▸ Что требуется:
#1 Какой импорт, согласно тексту о меркантилистах, не подлежал ограничению?
#2 Перепечатайте фрагмент текста о меркантилистах от слов «Специфическая тактика меркантилистов» до слов «предназначенных для реэкспорта).» включительно.

▸ Исходный текст:
===============

Специфическая тактика меркантилистов в сфере экономической политики непосредственно вытекала из их теоретических постулатов. Достижение вожделенного превышения экспорта над импортом требовало поощрения большинства типов экспорта (кроме экспорта продукции машиностроения, который может стимулировать развитие стран — конкурентов в сфере торговли или содействовать перевооружению стран — конкурентов в военной сфере) и ограничения импорта (кроме импорта сырья и экзотических товаров, предназначенных для реэкспорта).

Наряду с товарами иностранцам могут быть проданы транспортные услуги торговых судов и портовые услуги. Необходим мощный военный флот, а также большой торговый флот (при этом торговые суда могут в случае необходимости использоваться в качестве военных). Чтобы иметь возможность много экспортировать и не иметь потребности в значительном импорте, следует много производить и как можно меньше потреблять внутри страны. Рост населения рассматривался в качестве желательного, поскольку в нем видели источник рабочей и военной силы, а также основу для роста совокупного выпуска.

===============

▸ Извлечённые данные:

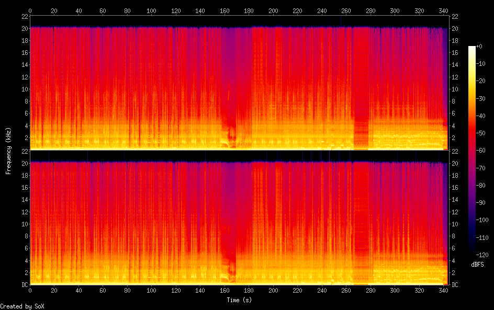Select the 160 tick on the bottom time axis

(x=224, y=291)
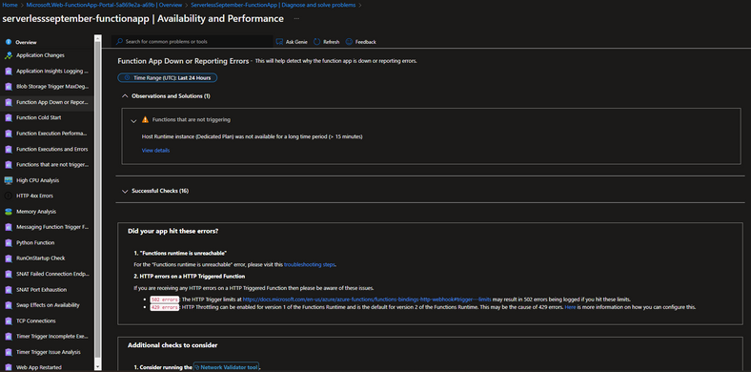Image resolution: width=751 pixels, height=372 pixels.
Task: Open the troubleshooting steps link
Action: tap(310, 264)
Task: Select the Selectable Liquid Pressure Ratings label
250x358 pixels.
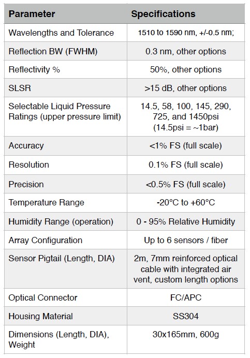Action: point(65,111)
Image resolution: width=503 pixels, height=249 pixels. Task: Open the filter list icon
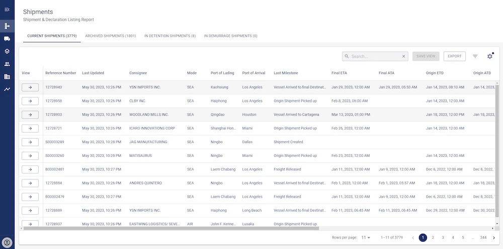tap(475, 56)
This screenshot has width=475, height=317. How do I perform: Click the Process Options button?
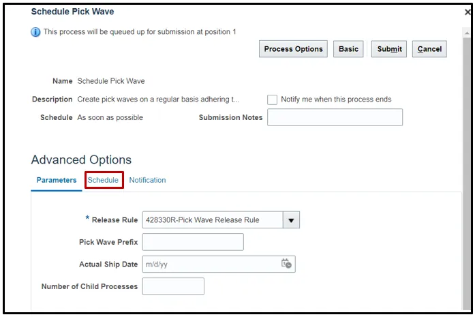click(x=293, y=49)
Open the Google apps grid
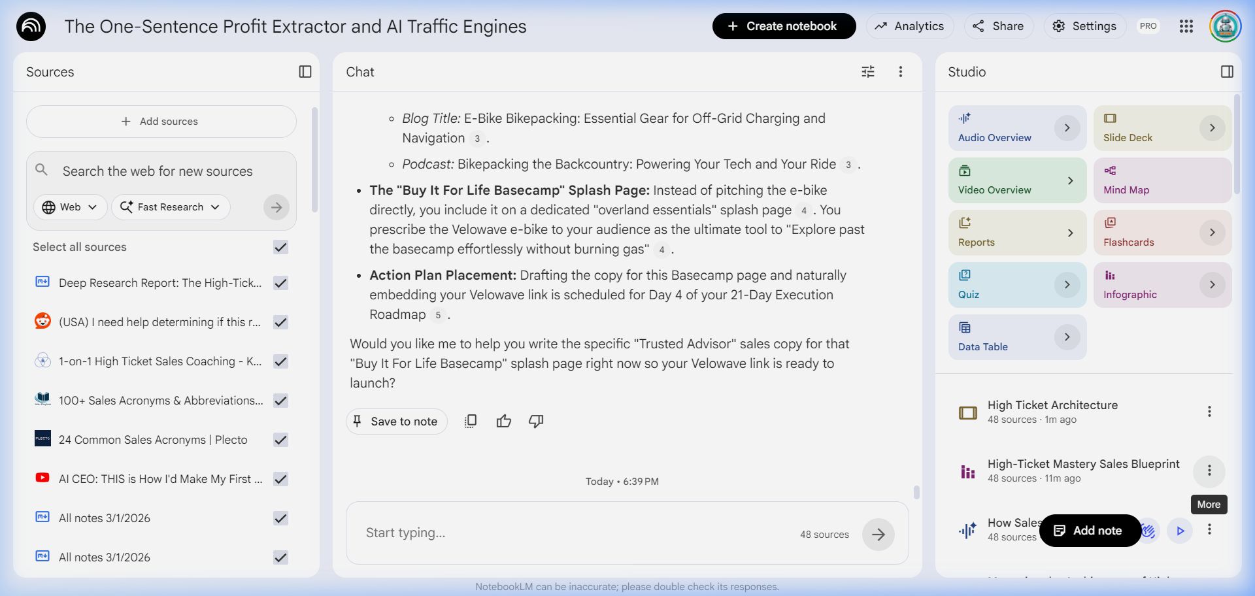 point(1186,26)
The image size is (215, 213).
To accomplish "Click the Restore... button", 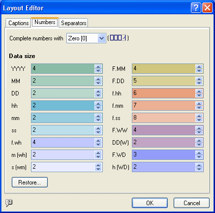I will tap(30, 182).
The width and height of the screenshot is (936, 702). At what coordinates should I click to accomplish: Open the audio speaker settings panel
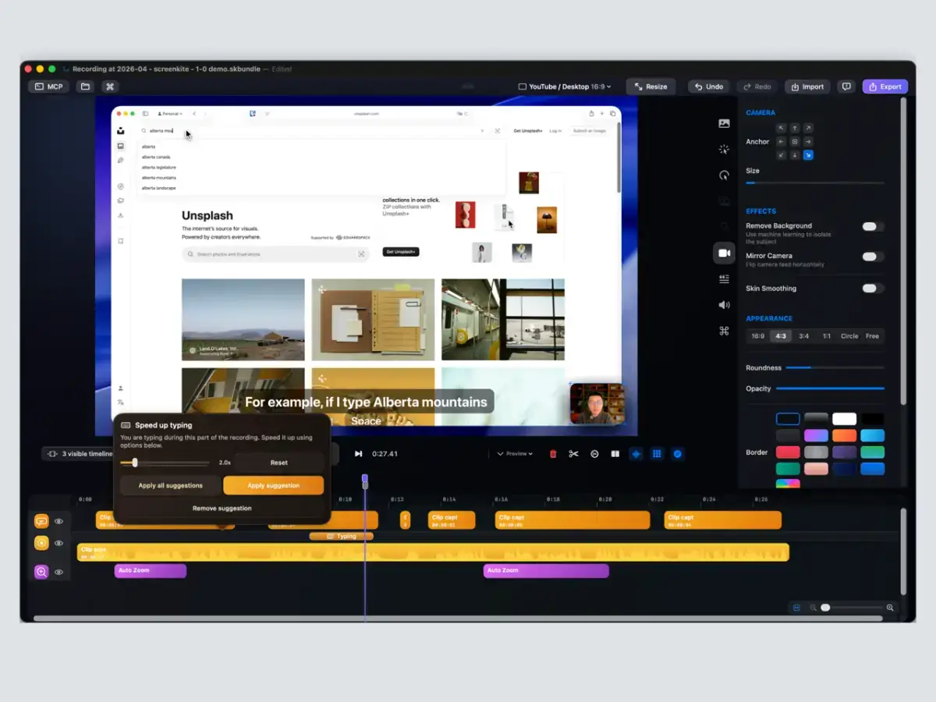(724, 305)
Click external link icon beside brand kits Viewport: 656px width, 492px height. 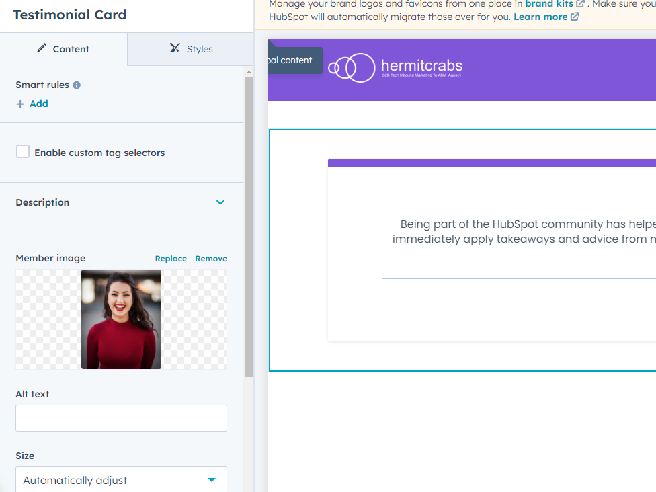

===============

▸ Ответы к заданиям:
#1 Импорт сырья и экзотических товаров, предназначенных для реэкспорта.

#2
Специфическая тактика меркантилистов в сфере экономической политики непосредственно вытекала из их теоретических постулатов. Достижение вожделенного превышения экспорта над импортом требовало поощрения большинства типов экспорта (кроме экспорта продукции машиностроения, который может стимулировать развитие стран — конкурентов в сфере торговли или содействовать перевооружению стран — конкурентов в военной сфере) и ограничения импорта (кроме импорта сырья и экзотических товаров, предназначенных для реэкспорта).